Published online by Cambridge University Press: 09 August 2009
THE CANON LAW OF EPISCOPAL ELECTIONS UP TO 1140
Canon law prescribed that a bishop had to be elected. Recently Andreas Thier has scrutinised the development of episcopal elections in canon law up to 1140. According to him, in late antiquity election by clerus and populus meant their examination of an already nominated candidate rather than their free choice. In the fifth century, the legislation of Pope Celestine I and Pope Leo I changed the meaning of election: the electors were given free choice. However, in the period between the seventh and the eleventh centuries, when the selection of the bishop was dominated by the ruler, the election was little more than a formality conveying consent to the ruler's will.
The orientation of canon law changed in the course of the eleventh century when the papacy started to spearhead the Gregorian reform movement.

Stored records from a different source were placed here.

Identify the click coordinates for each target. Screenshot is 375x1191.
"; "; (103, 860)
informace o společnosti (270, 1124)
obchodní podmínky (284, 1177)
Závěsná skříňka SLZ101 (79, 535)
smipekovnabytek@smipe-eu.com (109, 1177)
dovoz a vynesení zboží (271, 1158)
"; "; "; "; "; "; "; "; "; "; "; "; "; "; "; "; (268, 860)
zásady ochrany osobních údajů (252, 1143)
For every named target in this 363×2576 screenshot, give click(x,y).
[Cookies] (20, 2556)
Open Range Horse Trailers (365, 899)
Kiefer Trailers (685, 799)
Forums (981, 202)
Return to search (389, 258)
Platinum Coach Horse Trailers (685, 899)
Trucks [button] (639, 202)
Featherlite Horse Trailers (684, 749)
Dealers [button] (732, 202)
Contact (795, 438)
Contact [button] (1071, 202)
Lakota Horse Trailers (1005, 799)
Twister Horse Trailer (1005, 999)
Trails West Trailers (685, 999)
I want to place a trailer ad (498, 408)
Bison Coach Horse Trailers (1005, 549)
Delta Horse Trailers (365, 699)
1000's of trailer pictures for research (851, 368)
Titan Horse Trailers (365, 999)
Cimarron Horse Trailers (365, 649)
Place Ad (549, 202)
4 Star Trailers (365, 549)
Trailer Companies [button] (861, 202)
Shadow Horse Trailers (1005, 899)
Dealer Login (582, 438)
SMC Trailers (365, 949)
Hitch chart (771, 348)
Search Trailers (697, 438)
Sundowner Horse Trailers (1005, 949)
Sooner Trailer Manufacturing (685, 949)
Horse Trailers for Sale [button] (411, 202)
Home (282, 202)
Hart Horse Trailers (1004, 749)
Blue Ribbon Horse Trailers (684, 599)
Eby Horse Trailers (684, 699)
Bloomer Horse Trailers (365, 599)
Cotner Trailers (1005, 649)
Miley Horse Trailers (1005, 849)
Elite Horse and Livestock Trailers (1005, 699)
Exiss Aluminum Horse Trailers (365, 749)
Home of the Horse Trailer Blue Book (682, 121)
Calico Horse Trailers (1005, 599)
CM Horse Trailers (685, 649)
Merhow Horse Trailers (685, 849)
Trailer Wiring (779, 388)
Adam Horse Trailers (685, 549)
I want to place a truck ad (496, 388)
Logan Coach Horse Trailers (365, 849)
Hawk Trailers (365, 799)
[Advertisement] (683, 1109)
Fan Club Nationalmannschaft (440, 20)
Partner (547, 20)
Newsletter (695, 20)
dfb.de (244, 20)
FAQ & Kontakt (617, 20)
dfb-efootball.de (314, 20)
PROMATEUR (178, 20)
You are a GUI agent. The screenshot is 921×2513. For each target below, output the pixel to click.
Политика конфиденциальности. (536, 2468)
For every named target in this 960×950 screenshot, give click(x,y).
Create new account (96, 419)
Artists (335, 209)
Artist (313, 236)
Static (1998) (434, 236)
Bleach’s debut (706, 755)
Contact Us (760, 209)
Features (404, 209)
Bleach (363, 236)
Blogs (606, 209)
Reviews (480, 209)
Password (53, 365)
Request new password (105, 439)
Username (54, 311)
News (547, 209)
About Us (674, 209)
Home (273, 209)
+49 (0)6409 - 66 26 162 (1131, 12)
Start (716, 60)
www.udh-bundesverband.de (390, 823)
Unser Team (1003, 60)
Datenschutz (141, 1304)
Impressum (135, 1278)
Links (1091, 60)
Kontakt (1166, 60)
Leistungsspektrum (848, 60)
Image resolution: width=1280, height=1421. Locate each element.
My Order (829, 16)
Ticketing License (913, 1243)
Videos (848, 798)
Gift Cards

Intent on realising the claim of papal supremacy and releasing the church from local dependencies, the reformers battled against simony, clerical marriage, and, towards the end of the eleventh century, increasingly also against lay investiture. They used the conservative and innovative nature of canon law both as their base and as a weapon to achieve their aims. Canon law provided a considerable number of the texts that inspired and justified their ideas. Reformers organised these texts in collections which became powerful promoters of their cause. In addition, the popes used their capacity to convoke councils to make canon law that suited the interests of the reformers.